» **Source material**
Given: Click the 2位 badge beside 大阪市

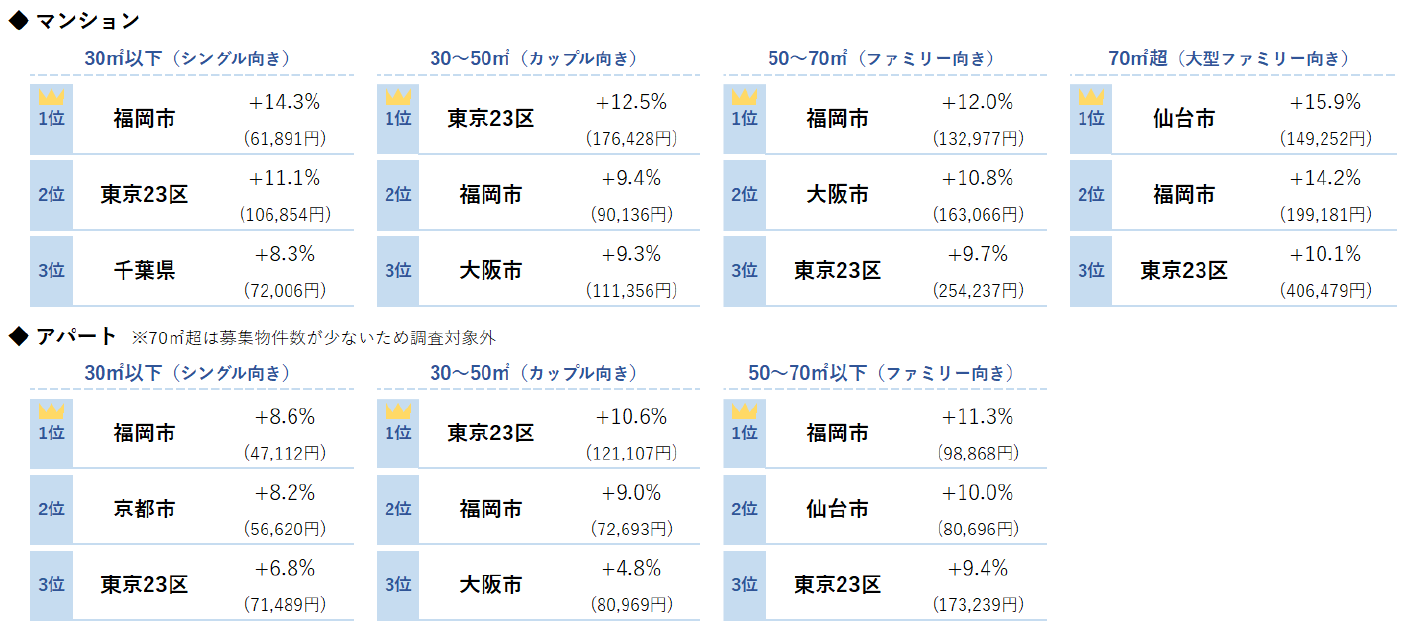Looking at the screenshot, I should (x=744, y=194).
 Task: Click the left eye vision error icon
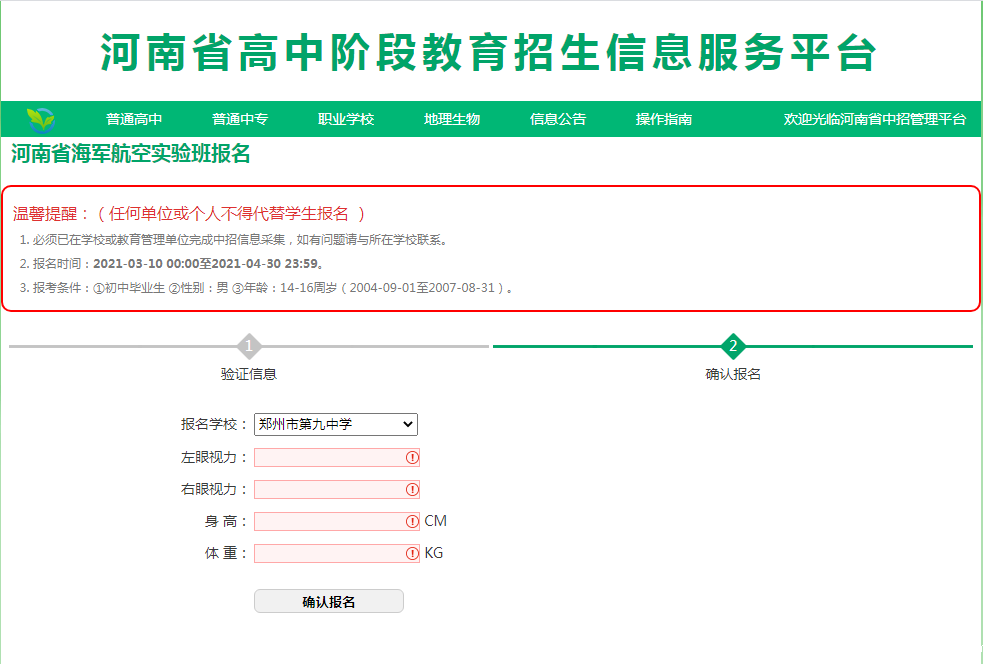pos(411,458)
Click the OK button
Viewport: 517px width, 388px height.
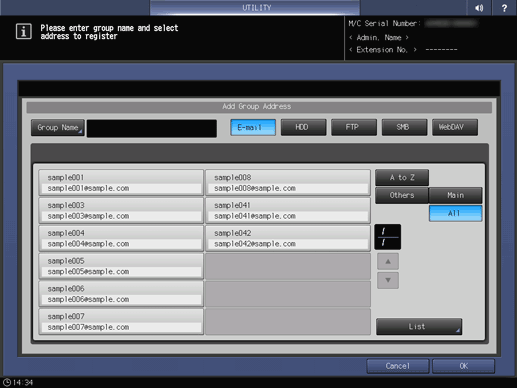pos(464,366)
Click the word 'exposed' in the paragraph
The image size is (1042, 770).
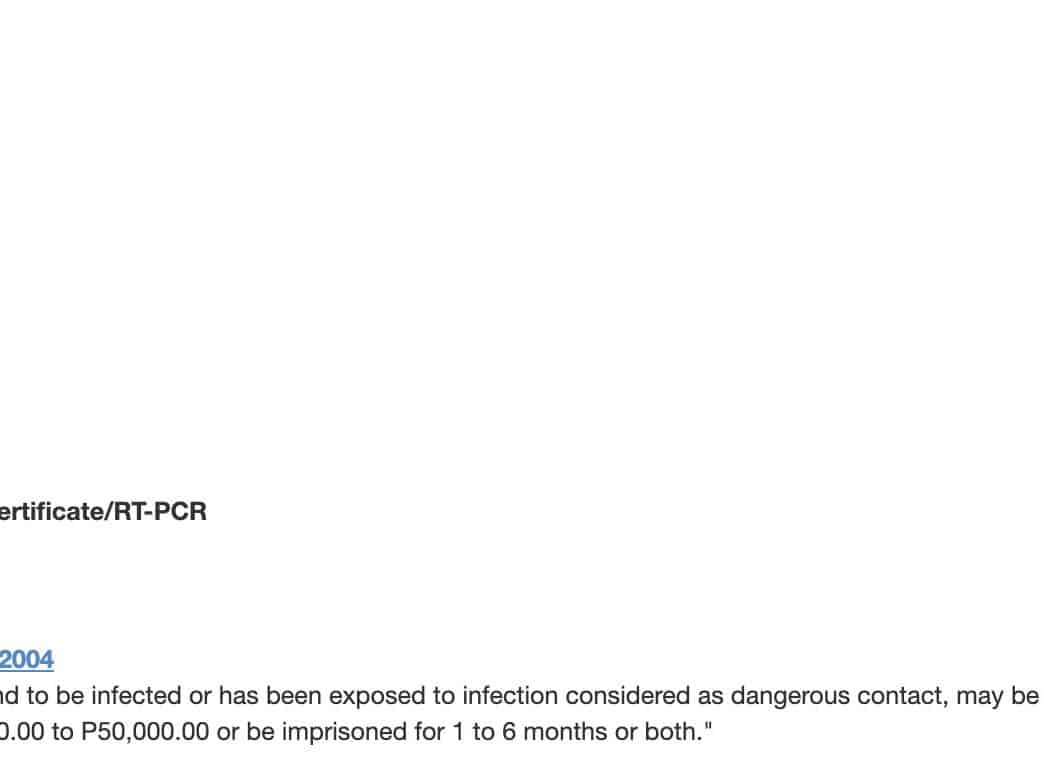pyautogui.click(x=396, y=696)
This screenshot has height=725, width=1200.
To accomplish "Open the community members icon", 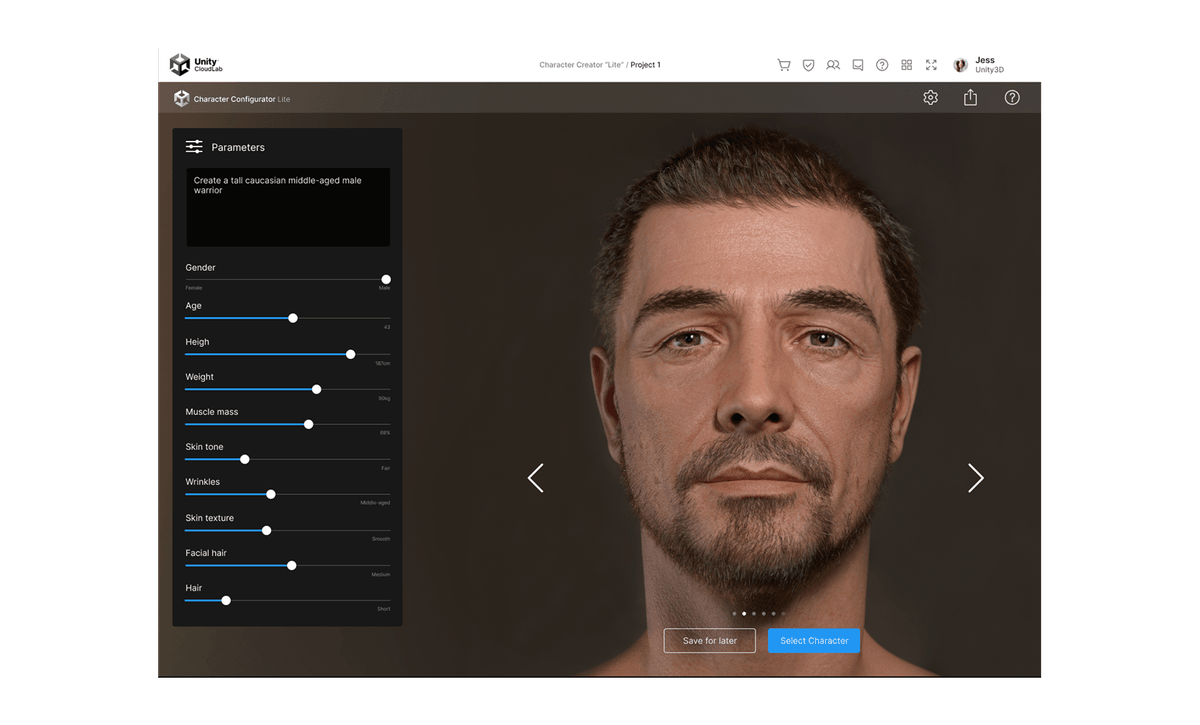I will [x=833, y=64].
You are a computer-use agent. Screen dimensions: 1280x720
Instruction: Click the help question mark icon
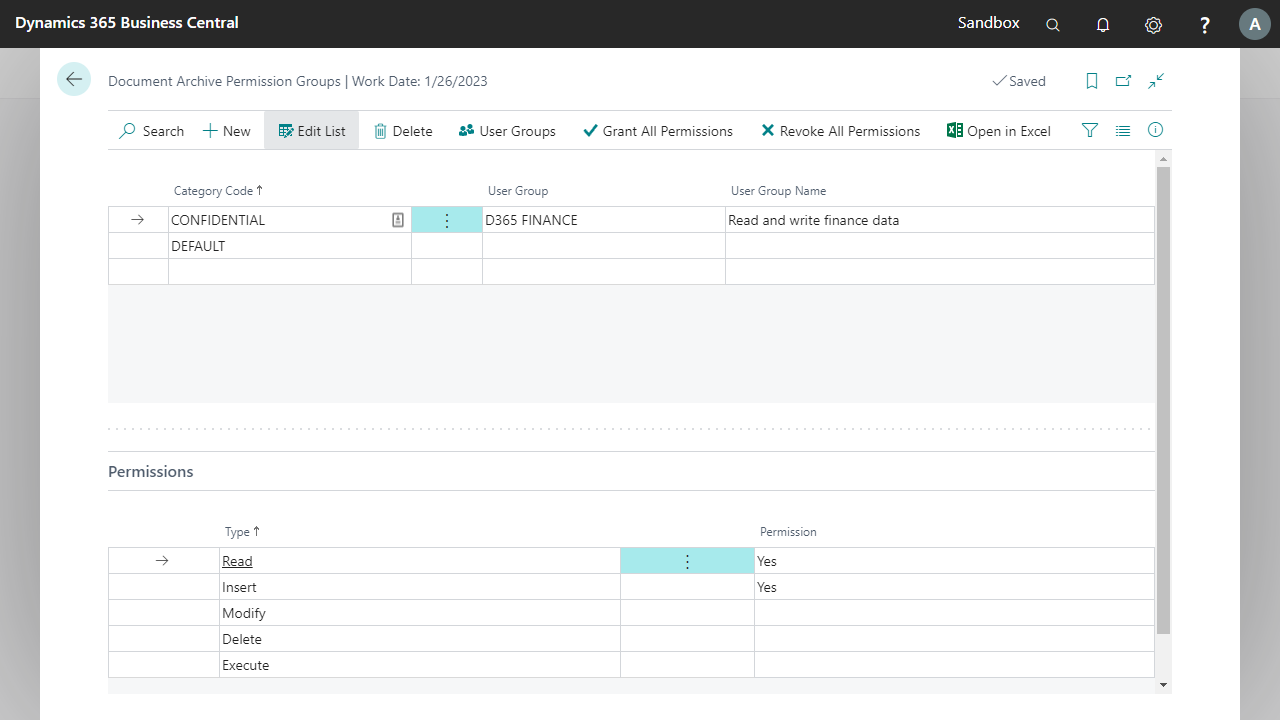pyautogui.click(x=1205, y=25)
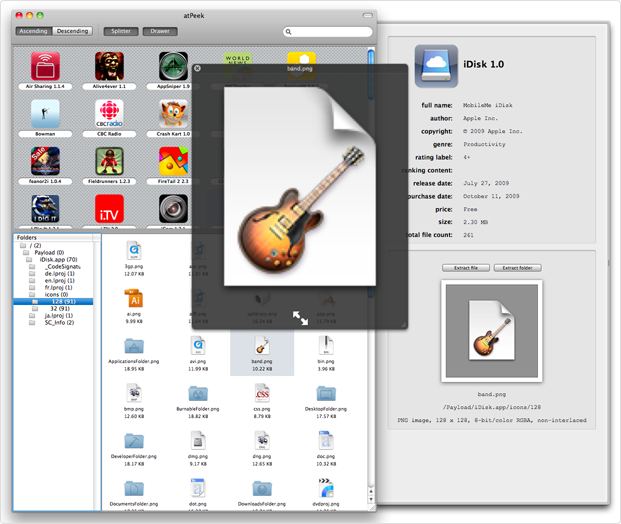Click the full-screen arrows in preview overlay
The height and width of the screenshot is (524, 621).
click(x=300, y=318)
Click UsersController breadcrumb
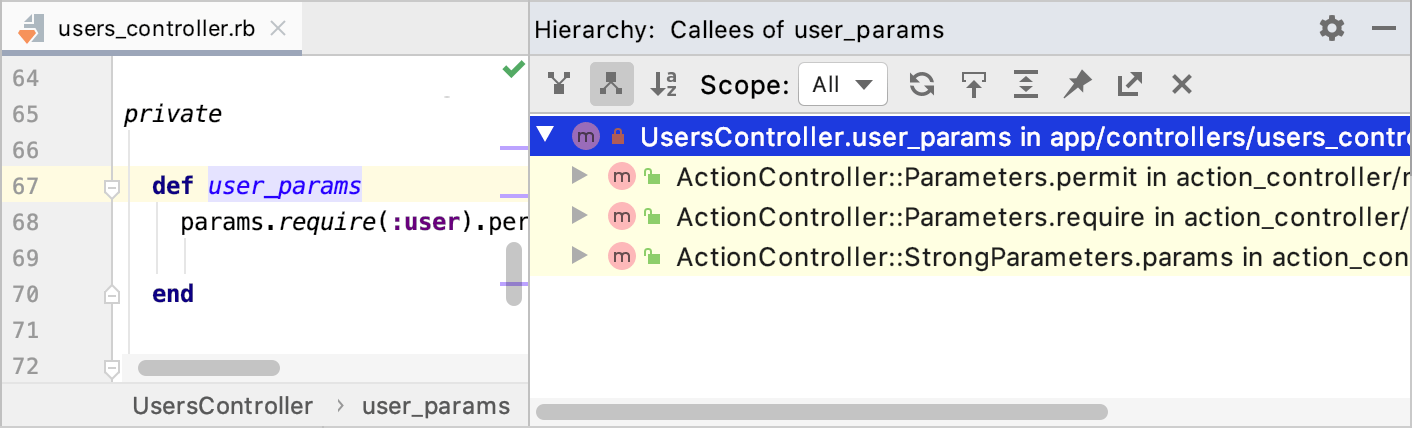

» **What is being asked**
Locate the line containing "You are a computer-use" in the records above, then output it and every line after it through the last, excluding pictures.

» **Task solution**
You are a computer-use agent. Screen dimensions: 1280x720
Instruction: Click the help question mark icon
pyautogui.click(x=1205, y=25)
Click the full-screen arrows in preview overlay
The height and width of the screenshot is (524, 621).
click(x=300, y=318)
Click UsersController breadcrumb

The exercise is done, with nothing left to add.